Недавний уход из жизни знаменитого Тома Вулфа, восставшего против утончённостей художественной прозы во имя грубой, но подлинной правды жизни, в России не наделал большого шума.
Да и его дерзкий манифест «Новая журналистика и Антология новой журналистики» был опубликован у нас с задержкой на три с третью десятилетия (СПб., 2008): «Признаюсь, деградация современного писательства сильно облегчает мою задачу – показать, что лучшей литературой сегодняшней Америки стала нехудожественная проза, в форме, которую, хотя и не слишком оригинально, называют новой журналистикой»; «А и правда, что же именно – какие такие хитрости – делает новую журналистику «захватывающей» и «берущей за душу», как хороший роман или рассказ и даже ещё сильнее?»; «Открытие состояло в том, чтобы в журналистике и нехудожественной прозе использовать весь беллетристический арсенал – от обычных диалогов до потока сознания – и применять эти разные приёмы одновременно или один за другим… чтобы зажечь читателя и заставить его задуматься».

> _УСЛОВИЕ ЗАДАЧИ_: Продолжите, пожалуйста, текст о Томе Вулфе и новой журналистике после его последнего предложения.

> _ЗАПИСАННЫЕ ДАННЫЕ_:
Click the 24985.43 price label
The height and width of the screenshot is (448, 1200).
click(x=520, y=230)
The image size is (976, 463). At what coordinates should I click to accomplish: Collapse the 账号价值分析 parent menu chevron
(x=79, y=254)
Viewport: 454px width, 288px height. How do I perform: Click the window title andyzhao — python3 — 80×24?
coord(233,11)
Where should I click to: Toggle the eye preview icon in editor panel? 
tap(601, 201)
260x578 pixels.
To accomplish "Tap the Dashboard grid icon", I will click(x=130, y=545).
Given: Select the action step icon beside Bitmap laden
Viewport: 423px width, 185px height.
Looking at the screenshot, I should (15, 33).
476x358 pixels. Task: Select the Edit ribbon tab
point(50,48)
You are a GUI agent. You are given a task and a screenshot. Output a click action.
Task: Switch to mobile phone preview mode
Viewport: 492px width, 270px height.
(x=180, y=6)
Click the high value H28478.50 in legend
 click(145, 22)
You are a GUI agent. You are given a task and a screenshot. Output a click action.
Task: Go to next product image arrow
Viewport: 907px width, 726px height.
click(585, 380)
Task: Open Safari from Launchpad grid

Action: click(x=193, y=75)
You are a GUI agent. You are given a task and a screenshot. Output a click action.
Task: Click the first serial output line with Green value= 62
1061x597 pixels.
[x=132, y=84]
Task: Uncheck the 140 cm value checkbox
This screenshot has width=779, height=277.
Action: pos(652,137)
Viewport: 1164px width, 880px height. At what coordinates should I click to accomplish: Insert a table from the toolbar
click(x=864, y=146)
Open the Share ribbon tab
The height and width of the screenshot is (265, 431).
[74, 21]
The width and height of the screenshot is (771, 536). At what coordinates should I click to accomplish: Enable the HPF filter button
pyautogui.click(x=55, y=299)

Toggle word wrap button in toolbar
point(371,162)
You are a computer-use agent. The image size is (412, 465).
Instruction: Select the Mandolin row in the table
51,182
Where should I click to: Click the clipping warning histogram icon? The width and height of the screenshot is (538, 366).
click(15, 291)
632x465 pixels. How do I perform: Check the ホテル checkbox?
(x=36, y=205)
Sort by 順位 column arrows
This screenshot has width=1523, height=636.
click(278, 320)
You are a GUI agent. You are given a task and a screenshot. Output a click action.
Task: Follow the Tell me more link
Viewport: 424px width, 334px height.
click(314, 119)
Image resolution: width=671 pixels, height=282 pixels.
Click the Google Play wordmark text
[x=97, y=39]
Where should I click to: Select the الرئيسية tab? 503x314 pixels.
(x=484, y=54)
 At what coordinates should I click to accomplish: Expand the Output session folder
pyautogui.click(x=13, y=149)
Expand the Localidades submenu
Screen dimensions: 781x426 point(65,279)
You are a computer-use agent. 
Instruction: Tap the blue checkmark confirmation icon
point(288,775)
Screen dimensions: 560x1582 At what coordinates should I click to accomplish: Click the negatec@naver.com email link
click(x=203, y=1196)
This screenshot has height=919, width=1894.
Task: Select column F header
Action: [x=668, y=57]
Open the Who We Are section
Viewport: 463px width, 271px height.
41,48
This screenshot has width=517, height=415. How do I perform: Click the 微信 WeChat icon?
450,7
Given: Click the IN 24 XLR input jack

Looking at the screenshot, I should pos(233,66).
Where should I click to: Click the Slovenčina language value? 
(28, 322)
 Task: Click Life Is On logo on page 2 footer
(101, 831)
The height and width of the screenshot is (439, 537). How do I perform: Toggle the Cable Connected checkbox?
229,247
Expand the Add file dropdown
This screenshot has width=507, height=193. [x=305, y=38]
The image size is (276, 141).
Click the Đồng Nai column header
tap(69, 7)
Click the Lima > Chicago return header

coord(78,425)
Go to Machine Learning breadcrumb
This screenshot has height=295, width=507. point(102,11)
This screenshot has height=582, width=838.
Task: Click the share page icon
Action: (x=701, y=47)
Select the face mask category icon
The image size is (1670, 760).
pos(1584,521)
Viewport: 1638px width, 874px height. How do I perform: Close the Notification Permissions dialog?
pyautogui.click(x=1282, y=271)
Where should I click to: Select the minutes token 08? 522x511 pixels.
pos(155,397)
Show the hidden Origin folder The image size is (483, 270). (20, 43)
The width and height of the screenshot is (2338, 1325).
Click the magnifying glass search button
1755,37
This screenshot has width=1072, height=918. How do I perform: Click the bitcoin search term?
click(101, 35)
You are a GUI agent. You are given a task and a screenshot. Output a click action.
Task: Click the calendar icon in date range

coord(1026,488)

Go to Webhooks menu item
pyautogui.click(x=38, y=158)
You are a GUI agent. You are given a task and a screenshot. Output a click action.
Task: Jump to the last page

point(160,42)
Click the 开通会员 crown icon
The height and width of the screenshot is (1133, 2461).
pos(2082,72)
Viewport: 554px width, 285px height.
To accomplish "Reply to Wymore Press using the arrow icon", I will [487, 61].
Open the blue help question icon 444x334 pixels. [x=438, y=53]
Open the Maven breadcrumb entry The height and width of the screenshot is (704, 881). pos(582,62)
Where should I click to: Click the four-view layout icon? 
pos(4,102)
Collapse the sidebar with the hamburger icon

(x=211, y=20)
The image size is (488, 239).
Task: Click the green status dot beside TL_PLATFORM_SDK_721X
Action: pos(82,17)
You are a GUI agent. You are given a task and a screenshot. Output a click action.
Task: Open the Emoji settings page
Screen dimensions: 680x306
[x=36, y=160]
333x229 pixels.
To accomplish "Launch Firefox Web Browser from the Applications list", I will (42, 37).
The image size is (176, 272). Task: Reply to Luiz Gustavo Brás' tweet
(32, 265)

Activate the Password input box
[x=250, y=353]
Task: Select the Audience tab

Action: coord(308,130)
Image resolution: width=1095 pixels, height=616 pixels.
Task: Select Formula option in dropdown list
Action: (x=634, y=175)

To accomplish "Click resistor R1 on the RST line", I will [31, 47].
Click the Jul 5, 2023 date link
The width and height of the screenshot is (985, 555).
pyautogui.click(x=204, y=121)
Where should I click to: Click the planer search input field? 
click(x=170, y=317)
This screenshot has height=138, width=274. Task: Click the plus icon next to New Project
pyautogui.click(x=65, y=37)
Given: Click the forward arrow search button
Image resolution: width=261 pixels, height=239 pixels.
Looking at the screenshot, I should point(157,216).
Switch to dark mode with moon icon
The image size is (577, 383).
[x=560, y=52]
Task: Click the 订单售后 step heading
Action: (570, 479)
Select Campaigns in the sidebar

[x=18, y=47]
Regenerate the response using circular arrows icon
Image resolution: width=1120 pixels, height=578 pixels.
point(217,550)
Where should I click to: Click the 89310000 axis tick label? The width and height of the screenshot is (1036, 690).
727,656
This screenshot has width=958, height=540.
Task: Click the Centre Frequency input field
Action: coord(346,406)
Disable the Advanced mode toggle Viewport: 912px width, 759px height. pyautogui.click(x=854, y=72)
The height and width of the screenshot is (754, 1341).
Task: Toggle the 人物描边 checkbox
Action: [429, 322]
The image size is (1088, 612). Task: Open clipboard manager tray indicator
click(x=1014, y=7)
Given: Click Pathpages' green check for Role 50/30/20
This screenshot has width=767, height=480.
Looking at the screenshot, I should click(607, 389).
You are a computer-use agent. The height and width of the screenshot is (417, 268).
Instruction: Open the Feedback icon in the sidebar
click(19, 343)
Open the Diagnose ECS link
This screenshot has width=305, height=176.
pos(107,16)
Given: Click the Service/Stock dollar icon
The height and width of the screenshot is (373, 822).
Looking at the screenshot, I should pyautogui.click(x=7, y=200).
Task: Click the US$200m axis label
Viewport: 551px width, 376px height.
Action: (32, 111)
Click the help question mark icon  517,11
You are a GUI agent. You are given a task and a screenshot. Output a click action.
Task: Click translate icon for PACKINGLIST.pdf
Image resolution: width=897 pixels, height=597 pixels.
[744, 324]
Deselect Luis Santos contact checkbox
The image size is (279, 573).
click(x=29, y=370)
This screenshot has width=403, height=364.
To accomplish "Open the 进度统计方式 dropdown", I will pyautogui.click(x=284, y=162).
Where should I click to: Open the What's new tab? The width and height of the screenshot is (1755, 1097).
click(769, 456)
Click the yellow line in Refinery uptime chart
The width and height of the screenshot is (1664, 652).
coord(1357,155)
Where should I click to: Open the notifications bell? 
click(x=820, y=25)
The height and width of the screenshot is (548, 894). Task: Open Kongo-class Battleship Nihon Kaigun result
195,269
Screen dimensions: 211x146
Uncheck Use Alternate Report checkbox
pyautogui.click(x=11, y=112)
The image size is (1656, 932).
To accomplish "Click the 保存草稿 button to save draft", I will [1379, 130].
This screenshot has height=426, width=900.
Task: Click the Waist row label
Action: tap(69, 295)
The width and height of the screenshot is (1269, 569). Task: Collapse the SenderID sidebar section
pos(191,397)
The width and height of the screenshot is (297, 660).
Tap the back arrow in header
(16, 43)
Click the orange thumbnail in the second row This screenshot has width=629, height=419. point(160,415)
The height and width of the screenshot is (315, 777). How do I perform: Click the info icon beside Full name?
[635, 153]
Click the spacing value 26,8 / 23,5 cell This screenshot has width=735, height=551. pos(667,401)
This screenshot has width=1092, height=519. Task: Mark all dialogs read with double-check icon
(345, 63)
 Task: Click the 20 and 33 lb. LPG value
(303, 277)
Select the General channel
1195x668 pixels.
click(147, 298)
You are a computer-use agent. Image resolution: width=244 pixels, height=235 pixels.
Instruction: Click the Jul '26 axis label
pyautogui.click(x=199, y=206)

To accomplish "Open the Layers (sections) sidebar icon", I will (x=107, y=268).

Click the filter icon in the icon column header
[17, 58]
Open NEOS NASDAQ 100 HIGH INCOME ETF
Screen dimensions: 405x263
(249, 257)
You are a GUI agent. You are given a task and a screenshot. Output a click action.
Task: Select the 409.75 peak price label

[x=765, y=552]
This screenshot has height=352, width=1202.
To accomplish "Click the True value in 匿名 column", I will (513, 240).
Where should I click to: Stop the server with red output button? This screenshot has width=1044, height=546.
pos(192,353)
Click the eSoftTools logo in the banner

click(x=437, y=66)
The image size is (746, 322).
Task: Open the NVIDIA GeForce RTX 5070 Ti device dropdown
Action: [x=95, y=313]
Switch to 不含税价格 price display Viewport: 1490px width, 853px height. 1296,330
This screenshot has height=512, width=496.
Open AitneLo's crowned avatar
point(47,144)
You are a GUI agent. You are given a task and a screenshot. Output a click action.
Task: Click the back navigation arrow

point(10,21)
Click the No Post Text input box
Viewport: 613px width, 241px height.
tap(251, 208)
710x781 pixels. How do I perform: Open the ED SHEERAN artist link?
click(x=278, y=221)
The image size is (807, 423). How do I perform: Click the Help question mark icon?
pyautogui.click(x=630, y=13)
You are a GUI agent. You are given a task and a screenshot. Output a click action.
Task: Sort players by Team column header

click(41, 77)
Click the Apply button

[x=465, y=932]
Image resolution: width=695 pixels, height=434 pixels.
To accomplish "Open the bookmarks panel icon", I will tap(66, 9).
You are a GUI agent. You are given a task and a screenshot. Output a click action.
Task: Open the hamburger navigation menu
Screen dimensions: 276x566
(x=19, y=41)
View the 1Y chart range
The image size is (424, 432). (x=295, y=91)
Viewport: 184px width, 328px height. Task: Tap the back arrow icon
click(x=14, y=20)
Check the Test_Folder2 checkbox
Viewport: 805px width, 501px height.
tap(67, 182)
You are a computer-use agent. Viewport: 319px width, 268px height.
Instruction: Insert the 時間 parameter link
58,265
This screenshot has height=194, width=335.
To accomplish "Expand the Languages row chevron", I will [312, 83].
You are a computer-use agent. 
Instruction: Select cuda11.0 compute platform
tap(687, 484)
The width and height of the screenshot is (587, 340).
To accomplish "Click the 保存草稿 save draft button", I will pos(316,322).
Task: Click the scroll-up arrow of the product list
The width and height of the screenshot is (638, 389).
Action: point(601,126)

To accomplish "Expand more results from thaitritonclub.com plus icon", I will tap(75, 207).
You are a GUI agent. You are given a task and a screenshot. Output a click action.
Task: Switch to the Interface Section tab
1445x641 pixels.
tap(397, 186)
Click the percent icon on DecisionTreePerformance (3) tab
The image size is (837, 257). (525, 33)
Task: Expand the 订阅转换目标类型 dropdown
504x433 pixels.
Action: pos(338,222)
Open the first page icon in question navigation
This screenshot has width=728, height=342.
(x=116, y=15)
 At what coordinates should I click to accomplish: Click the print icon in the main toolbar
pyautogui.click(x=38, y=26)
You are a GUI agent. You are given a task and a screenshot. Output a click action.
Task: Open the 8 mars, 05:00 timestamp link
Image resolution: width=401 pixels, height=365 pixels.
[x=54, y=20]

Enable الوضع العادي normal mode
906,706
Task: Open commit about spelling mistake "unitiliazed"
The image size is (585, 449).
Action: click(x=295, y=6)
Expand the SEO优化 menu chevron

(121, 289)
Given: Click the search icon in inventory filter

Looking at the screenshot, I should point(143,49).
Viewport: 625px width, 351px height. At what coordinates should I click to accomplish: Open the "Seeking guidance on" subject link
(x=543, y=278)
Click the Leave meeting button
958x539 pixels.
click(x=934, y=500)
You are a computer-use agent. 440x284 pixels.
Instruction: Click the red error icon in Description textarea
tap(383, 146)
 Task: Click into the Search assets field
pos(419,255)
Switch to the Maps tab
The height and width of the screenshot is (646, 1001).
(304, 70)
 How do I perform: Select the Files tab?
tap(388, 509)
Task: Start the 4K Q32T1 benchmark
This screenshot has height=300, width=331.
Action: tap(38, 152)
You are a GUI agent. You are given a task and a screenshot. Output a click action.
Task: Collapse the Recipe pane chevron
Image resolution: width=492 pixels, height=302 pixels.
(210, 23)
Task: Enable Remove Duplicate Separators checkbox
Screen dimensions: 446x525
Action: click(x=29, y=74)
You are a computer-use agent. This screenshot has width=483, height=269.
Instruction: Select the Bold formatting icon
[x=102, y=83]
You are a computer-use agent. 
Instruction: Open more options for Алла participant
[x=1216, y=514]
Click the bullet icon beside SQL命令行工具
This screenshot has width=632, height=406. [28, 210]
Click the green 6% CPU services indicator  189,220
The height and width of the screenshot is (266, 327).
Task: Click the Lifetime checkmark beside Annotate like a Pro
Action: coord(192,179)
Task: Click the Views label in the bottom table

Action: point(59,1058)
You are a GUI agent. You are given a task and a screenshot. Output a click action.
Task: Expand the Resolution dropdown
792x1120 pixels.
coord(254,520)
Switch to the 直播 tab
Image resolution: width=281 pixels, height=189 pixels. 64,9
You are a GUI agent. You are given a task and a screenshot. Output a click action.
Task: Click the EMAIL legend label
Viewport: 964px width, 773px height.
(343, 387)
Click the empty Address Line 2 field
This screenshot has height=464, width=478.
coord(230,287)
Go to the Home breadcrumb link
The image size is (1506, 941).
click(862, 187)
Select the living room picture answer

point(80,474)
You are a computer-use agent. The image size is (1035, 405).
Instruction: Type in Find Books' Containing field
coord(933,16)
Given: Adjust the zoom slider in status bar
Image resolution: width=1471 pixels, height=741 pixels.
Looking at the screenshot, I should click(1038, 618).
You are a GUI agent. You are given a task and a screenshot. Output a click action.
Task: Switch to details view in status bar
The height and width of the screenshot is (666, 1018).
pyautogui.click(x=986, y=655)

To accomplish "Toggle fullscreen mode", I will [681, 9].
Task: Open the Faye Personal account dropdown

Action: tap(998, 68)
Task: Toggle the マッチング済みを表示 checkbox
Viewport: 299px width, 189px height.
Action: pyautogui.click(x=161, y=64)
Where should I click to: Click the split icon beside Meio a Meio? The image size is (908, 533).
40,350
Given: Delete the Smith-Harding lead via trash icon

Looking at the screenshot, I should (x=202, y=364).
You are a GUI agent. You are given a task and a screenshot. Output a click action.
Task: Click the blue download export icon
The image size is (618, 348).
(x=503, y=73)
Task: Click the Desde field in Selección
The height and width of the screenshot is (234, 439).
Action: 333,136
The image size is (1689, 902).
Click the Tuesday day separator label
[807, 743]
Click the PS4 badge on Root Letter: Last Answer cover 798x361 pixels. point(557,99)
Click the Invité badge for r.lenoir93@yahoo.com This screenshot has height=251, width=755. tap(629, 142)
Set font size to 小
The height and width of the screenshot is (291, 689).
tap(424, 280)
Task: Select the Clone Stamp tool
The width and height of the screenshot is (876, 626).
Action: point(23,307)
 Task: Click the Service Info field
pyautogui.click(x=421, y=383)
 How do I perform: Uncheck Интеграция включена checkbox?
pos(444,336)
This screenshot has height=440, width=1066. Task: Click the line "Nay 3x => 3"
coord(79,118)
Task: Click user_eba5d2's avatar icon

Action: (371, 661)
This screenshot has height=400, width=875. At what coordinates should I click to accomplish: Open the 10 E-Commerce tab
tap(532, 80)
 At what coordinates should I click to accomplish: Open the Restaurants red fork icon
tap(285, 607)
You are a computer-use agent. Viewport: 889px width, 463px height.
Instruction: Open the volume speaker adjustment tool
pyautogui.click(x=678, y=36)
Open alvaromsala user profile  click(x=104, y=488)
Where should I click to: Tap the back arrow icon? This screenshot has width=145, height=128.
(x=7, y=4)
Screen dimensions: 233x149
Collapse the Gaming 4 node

> _ОТВЕТ_:
Если согласиться с популярной среди филологов точкой зрения, что искусство – это приём, то почему тогда журналистику, использующую все приёмы художественной прозы, нужно называть всё-таки «нехудожественной прозой»? Из-за преимущества журналистики: «Какими бы ни были приёмы письма, остаётся преимущество столь очевидное и постоянное, что порой забываешь, как оно важно, а читатель просто знает – всё действительно так происходило». Вулфа смешит, что молодые-де люди из новой журналистики не извлекают надлежащих нравственных уроков, – ровно в этом же классицисты обвиняли реалистов в XIX веке. Ему смешны и тирады о том, что подлинная художественная проза – это игра, миф и магия. «Сегодня, однако, дела плохи. Почти все наши «серьёзные» романисты окончили университеты, где их пичкали сочинениями Беккета, Пинтера, Кафки, Гессе, Борхеса, а в последнее время – ещё и Замятина (по крайней мере его роман «Мы» они изучали в любом случае). В результате возникла некая загадочная проза – загадочная для всех, кроме узкого круга её создателей, – в которой персонажи выныривают ниоткуда, у них нет прошлого, они не принадлежат ни к какому классу или социальной группе, не имеют даже национальности, а свои судьбы они творят в местах без названия, часто в непонятные времена и на территориях, коротко обозначенных, – лес, болото, пустыня, горы или море».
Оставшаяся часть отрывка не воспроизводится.